Input data -

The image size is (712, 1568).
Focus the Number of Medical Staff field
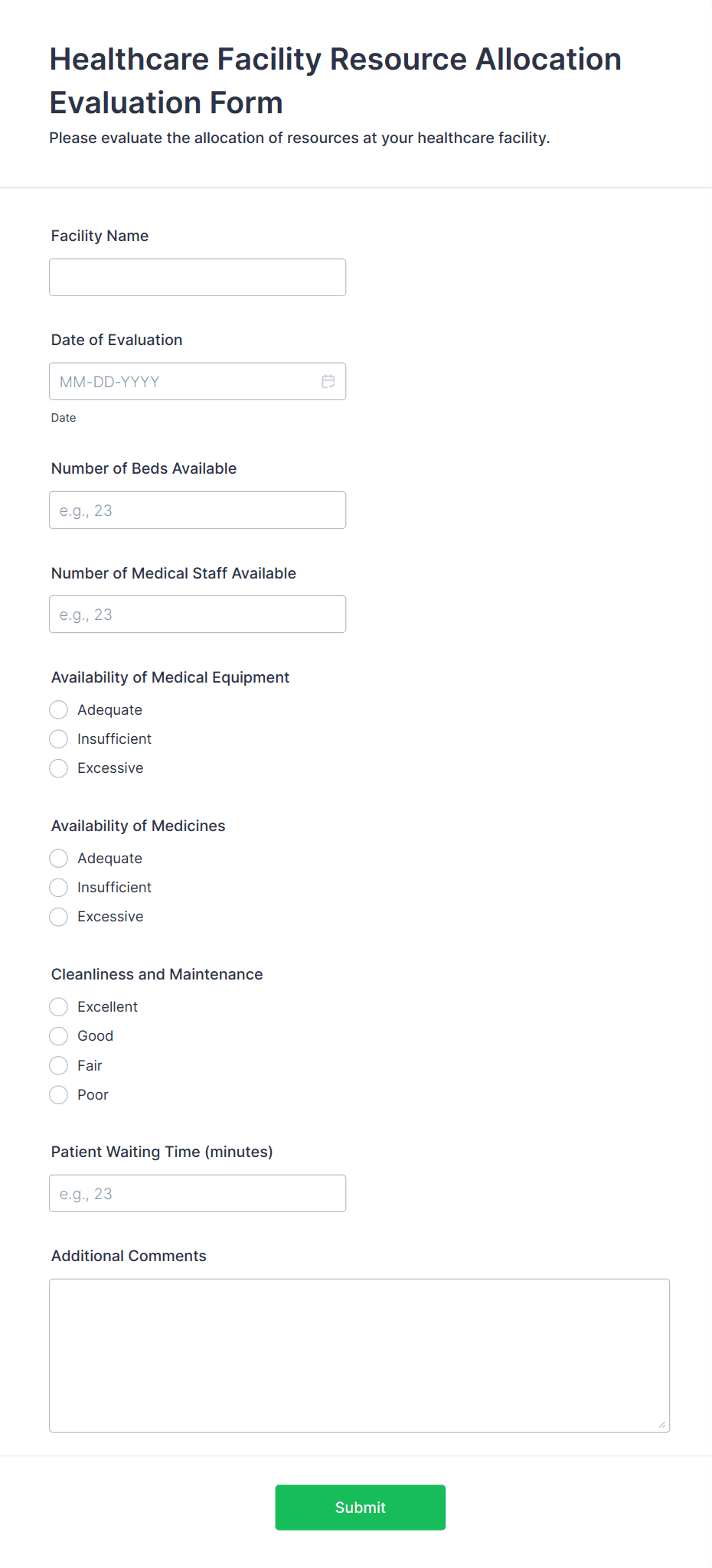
...
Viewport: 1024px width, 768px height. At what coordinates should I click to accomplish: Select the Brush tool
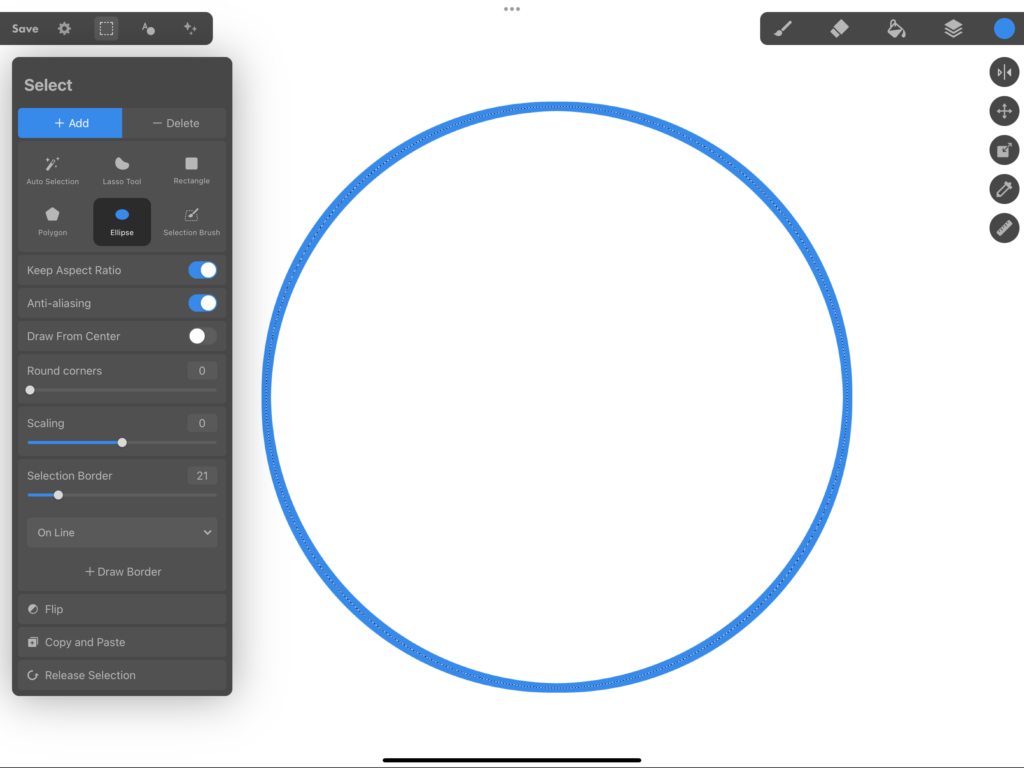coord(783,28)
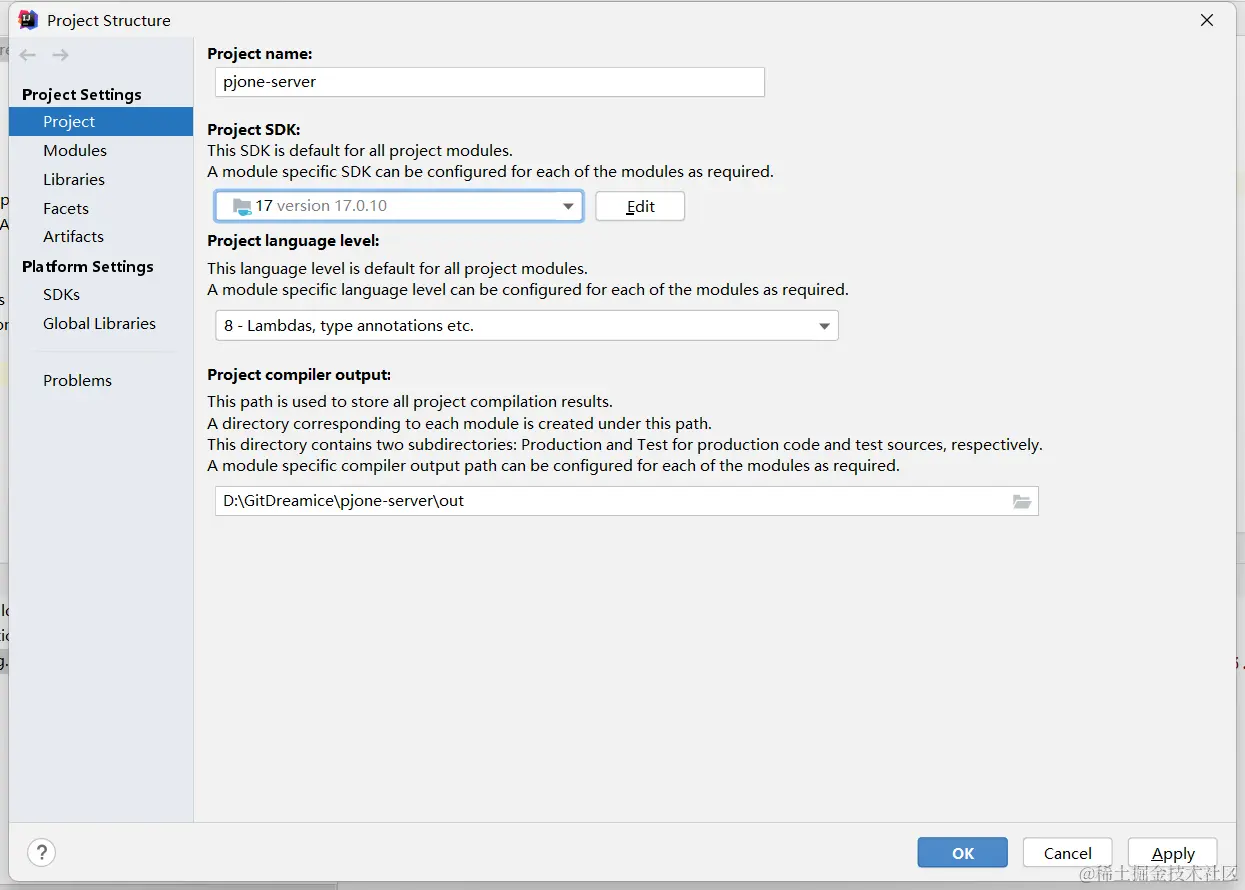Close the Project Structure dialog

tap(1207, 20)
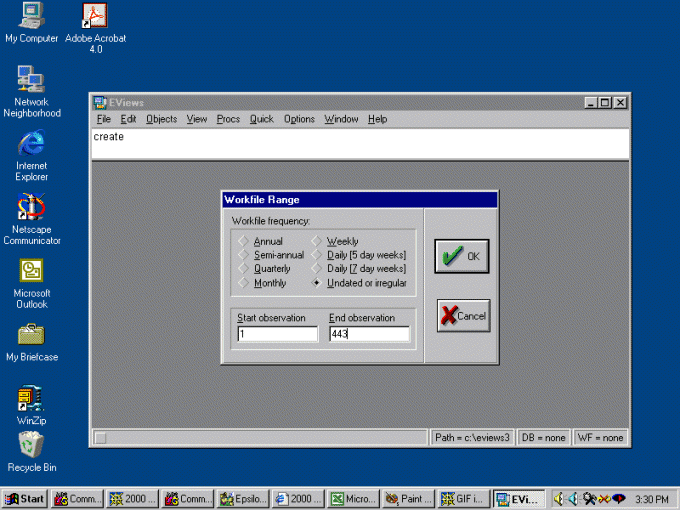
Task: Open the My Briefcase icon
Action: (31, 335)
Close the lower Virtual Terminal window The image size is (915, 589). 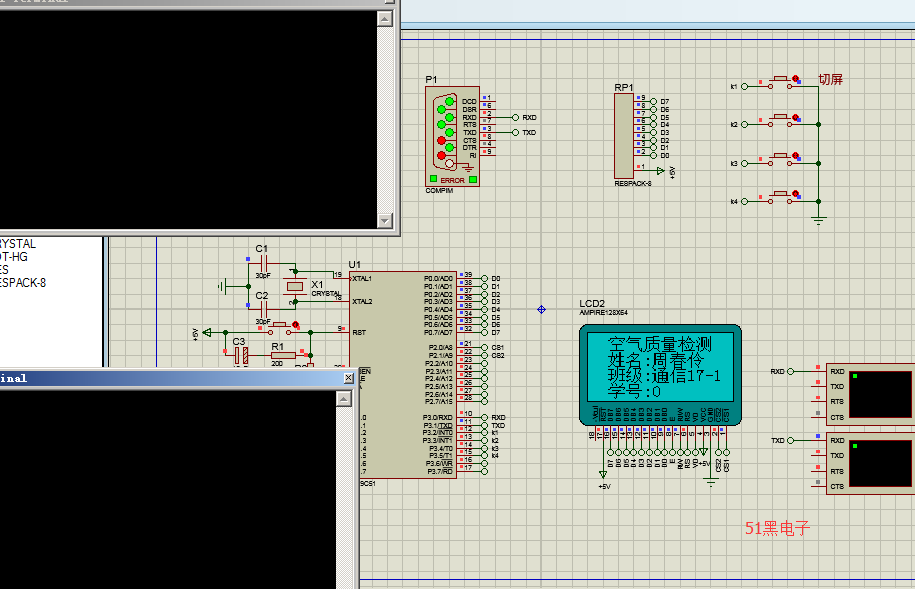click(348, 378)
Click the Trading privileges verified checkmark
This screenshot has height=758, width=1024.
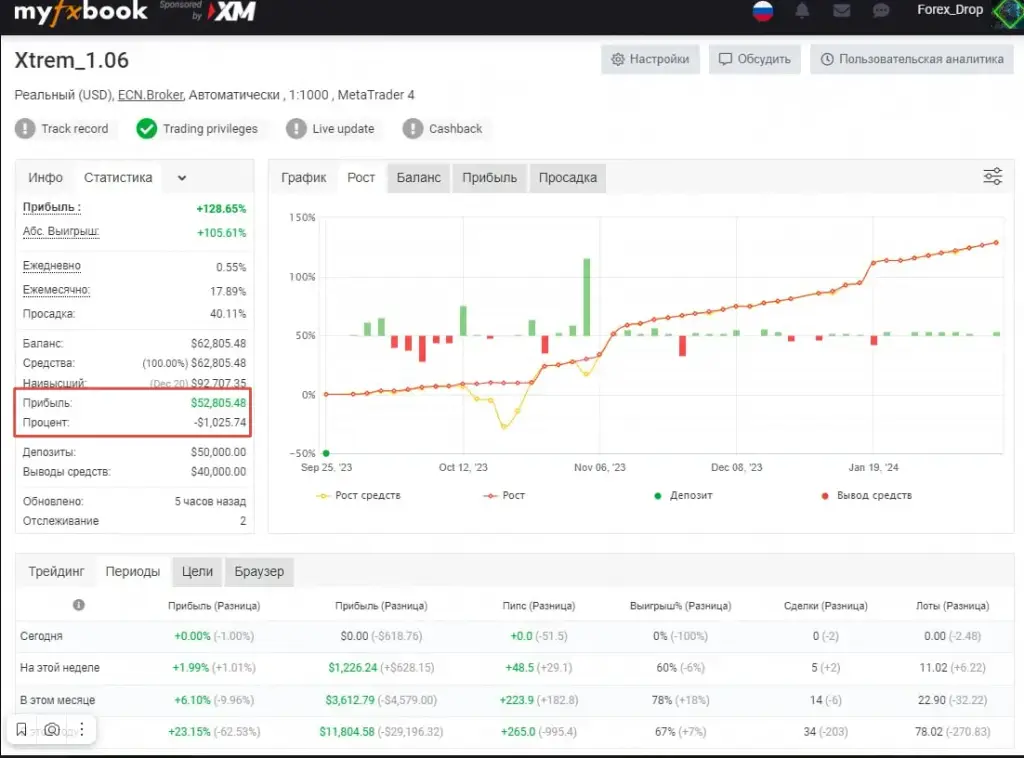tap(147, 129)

Task statement -
Out of the data above, give again only the lines starting at the one holding "The image size is (712, 1568)." and ending at the one holding "Focus the Number of Medical Staff field", unchanged.

Your solution -
The image size is (712, 1568).
Focus the Number of Medical Staff field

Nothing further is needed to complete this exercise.